Norman Hilberry (March 11, 1899 – March 28, 1986) was an American physicist, best known as the director of the Argonne National Laboratory from 1956 to 1961. In December 1942 he was the man who stood ready with an axe to cut the scram line during the start up of Chicago Pile-1, the world's first nuclear reactor to achieve criticality.

==Biography==
Horace van Norman Hilberry was born in Cleveland, Ohio, on March 11, 1899. He received his Bachelor of Arts (A.B.) degree from Oberlin College in 1921, and then became an assistant in physics at the University of Chicago. In 1925 he became an instructor in physics at Washington Square College in New York, where he rose to become an assistant professor in 1928. He earned his Doctor of Philosophy (Ph.D.) from the University of Chicago in 1941, writing his thesis on "Extensive cosmic-ray showers and the energy distribution of the primary cosmic rays".

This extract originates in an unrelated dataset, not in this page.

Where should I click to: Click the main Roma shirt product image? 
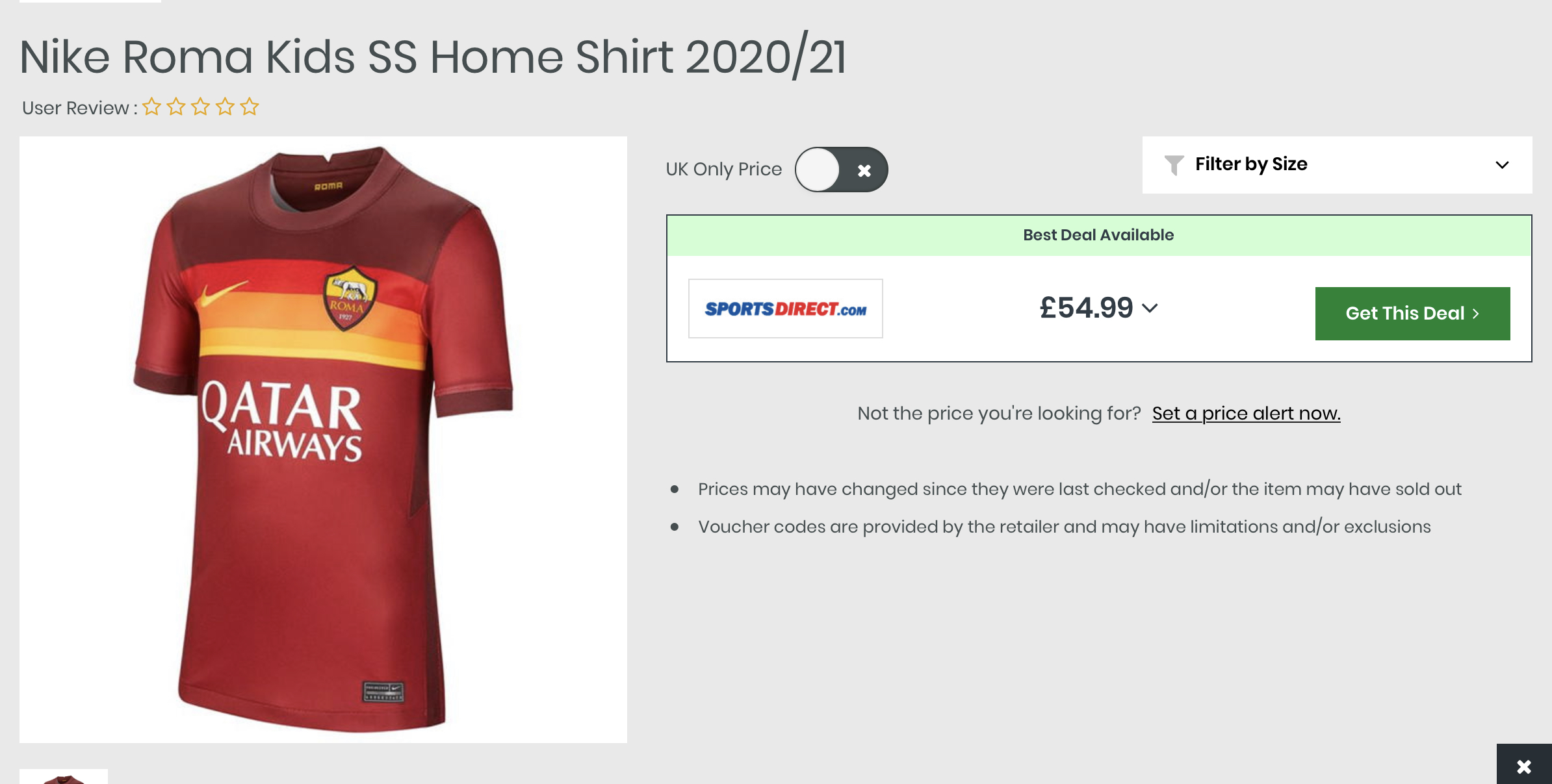pos(323,440)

In 1941, Hilberry joined what would become the Manhattan Project, the effort to create an atomic bomb during World War II. He moved to the University of Chicago to help Arthur H. Compton in any way possible. Hilberry became associate director of Compton's Metallurgical Project. On December 2, 1942, he was present for the start up of Chicago Pile-1, the world's first nuclear reactor to achieve criticality. Because of fears that the reaction could "run away", Hilberry stood ready with an axe to cut the scram line, a manila rope connected to control rods that could quickly shut the reactor down. He was also present for the start-up of the X-10 Graphite Reactor in November 1943, and the reactors at the Hanford Engineer Works the following year. He returned to the Metallurgical Laboratory in Chicago in 1945.

Hilberry became assistant director of the Metallurgical Laboratory in 1943. On July 1, 1946, the Metallurgical Laboratory became Argonne National Laboratory, the first designated National Laboratory, with Walter Zinn as director, and Hilberry as associate director. He became the deputy director in 1949, and the director in June 1956, on Zinn's departure. He was the first director of Argonne's International School of Nuclear Science and Engineering, an important part of the Eisenhower administration's Atoms for Peace program, from 1955 to 1956. He stepped down in November 1961, and was replaced by Albert Crewe. He remained at Argonne as a senior scientist until 1964, when he accepted an appointment as professor of nuclear engineering at the University of Arizona. He retired and became a professor emeritus in 1985.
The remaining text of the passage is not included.